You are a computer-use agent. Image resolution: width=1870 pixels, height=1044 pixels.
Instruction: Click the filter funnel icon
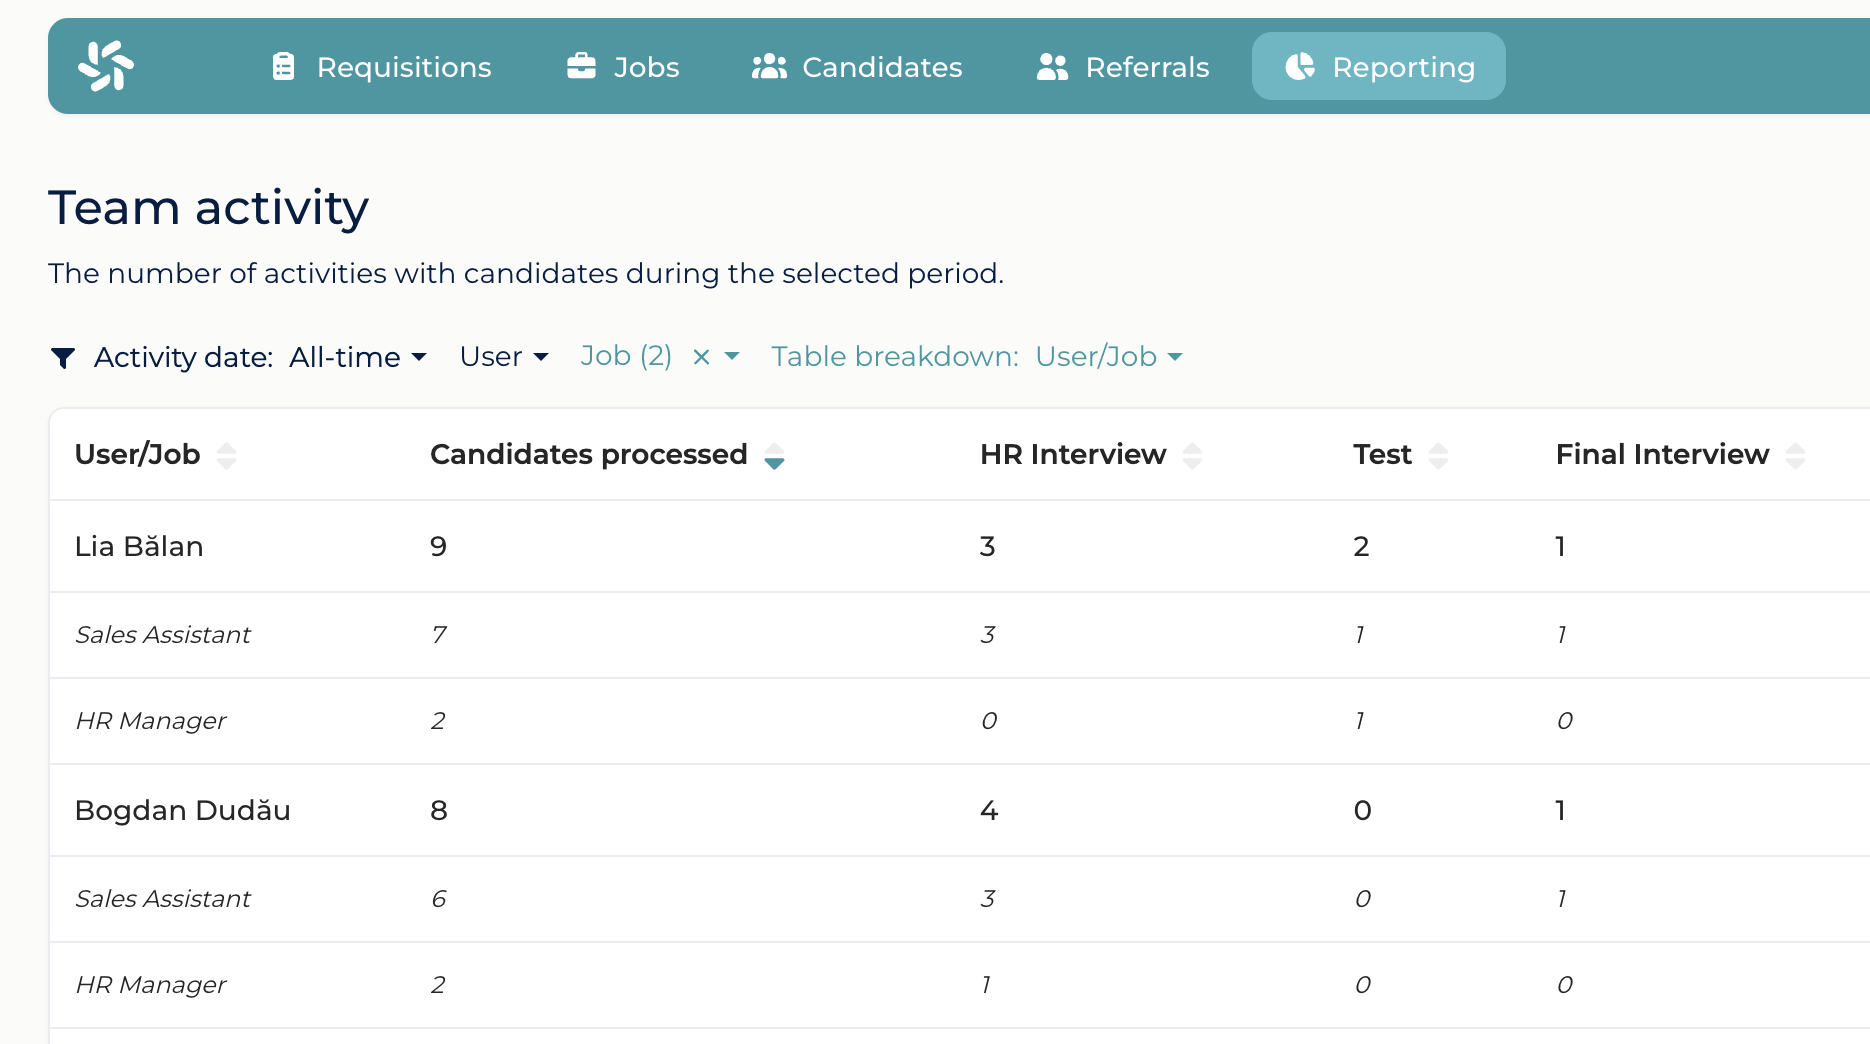coord(63,357)
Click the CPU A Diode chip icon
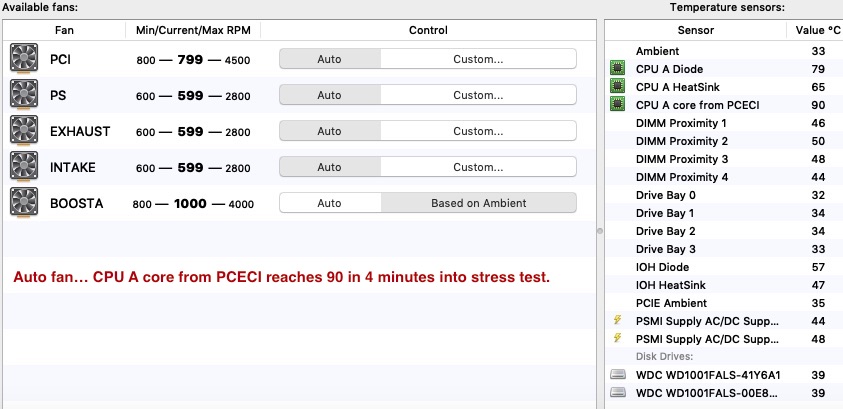Screen dimensions: 843x409 coord(618,69)
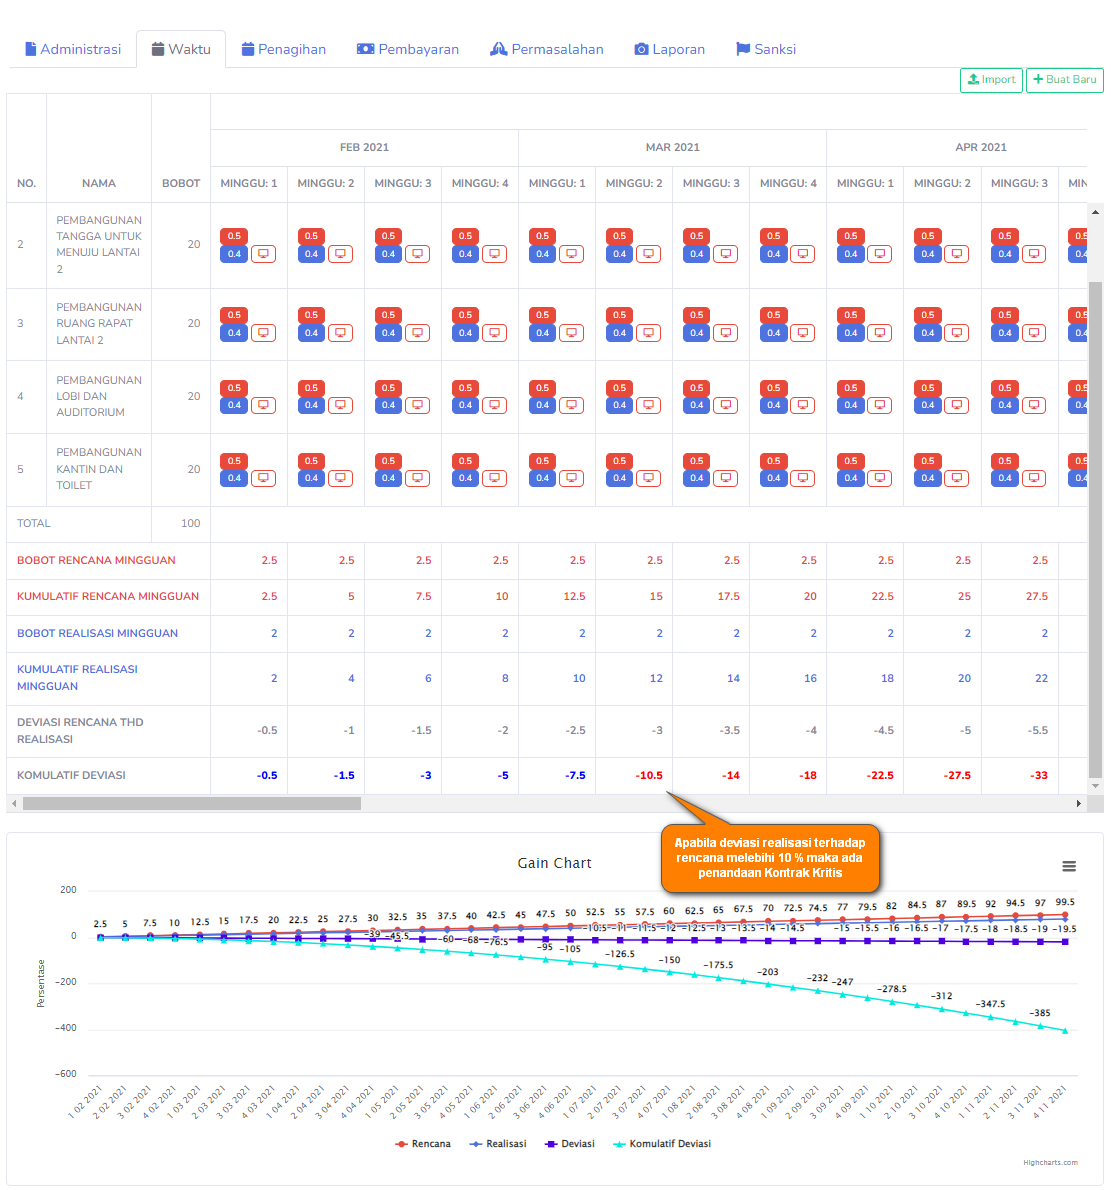Open the chart hamburger context menu

1069,866
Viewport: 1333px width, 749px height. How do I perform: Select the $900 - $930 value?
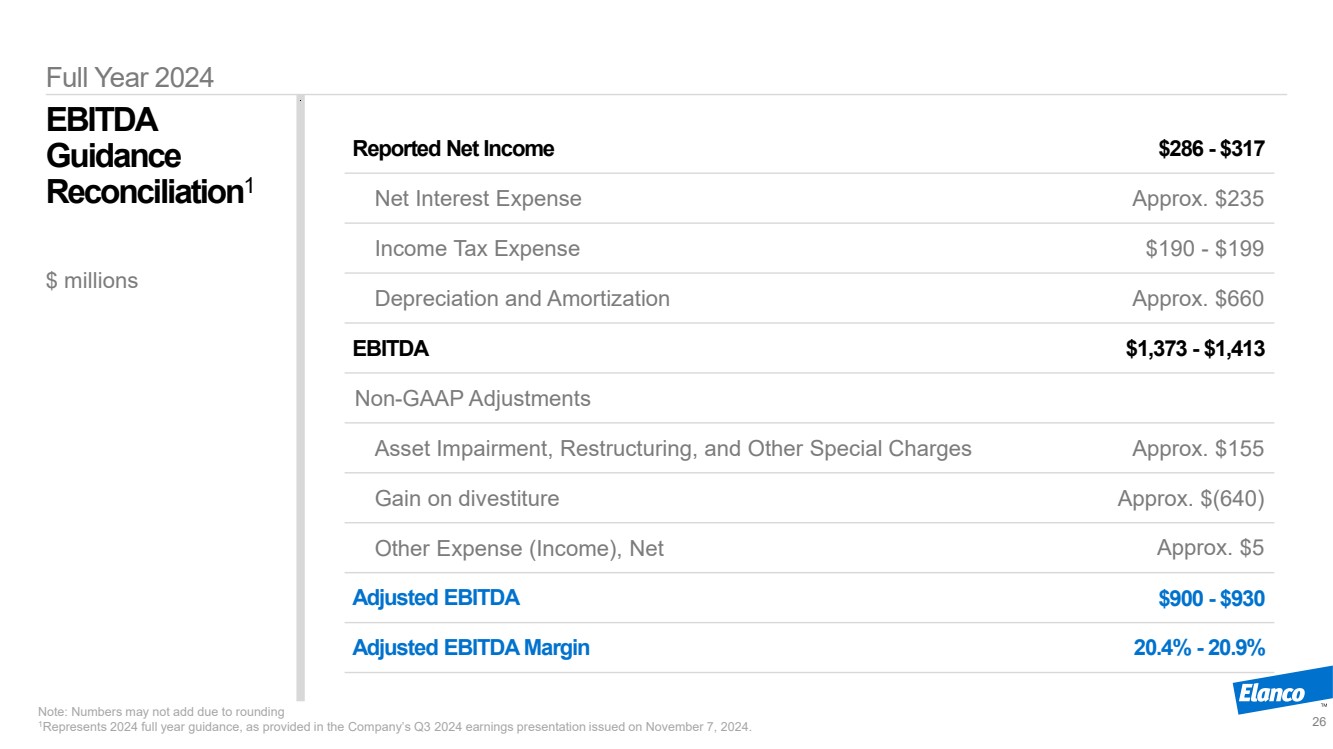(x=1211, y=599)
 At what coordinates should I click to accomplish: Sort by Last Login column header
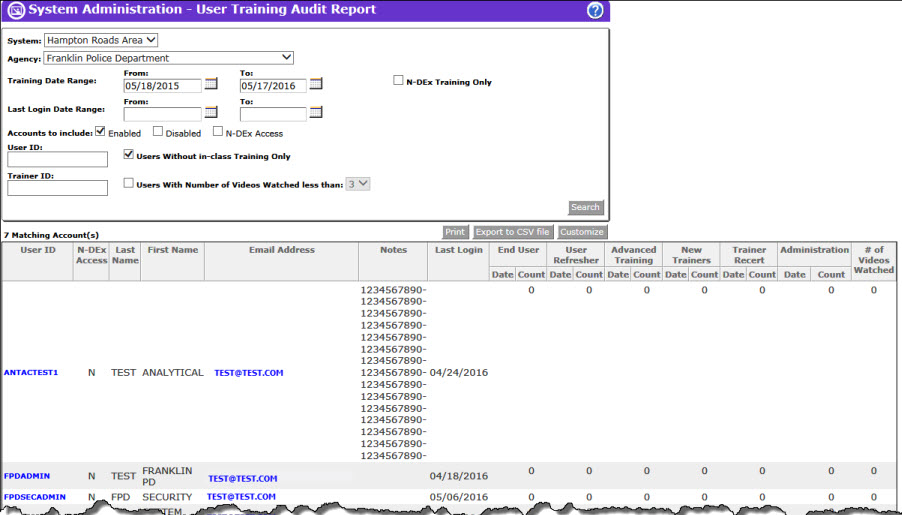(459, 250)
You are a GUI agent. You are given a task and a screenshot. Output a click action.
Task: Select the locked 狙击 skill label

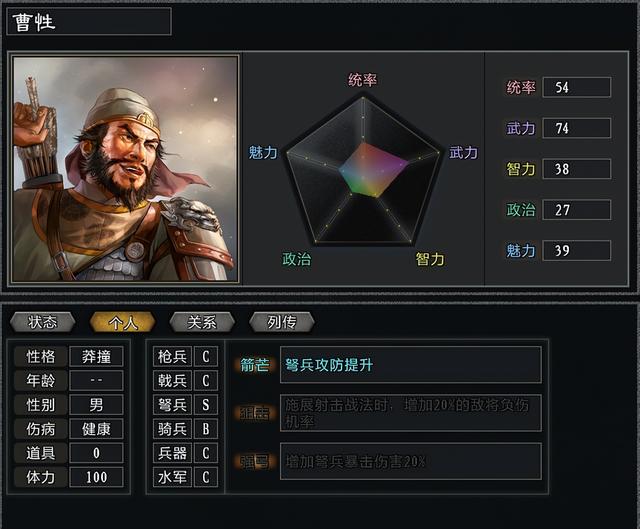[254, 413]
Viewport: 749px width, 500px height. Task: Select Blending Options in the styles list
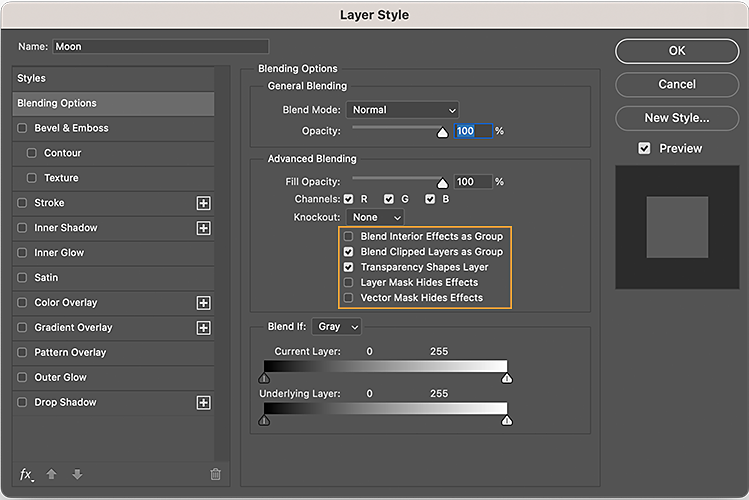click(x=115, y=103)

* **Your task**
Your reply should hold only the records, duplicated exactly, without any image.

* **Exercise response**
You are a computer-use agent. Image resolution: width=1870 pixels, height=1044 pixels.
Instruction: Click the filter funnel icon
coord(63,357)
Click the CPU A Diode chip icon
Screen dimensions: 843x409 coord(618,69)
Open the chart hamburger context menu

1069,866
Viewport: 1333px width, 749px height. How do I perform: Select the $900 - $930 value?
(x=1211, y=599)
 At what coordinates should I click to accomplish: Sort by Last Login column header
(459, 250)
You are a GUI agent. You are given a task and a screenshot. Output a click action.
Task: Select the locked 狙击 skill label

[254, 413]
Viewport: 749px width, 500px height. Task: Select Blending Options in the styles list
click(x=115, y=103)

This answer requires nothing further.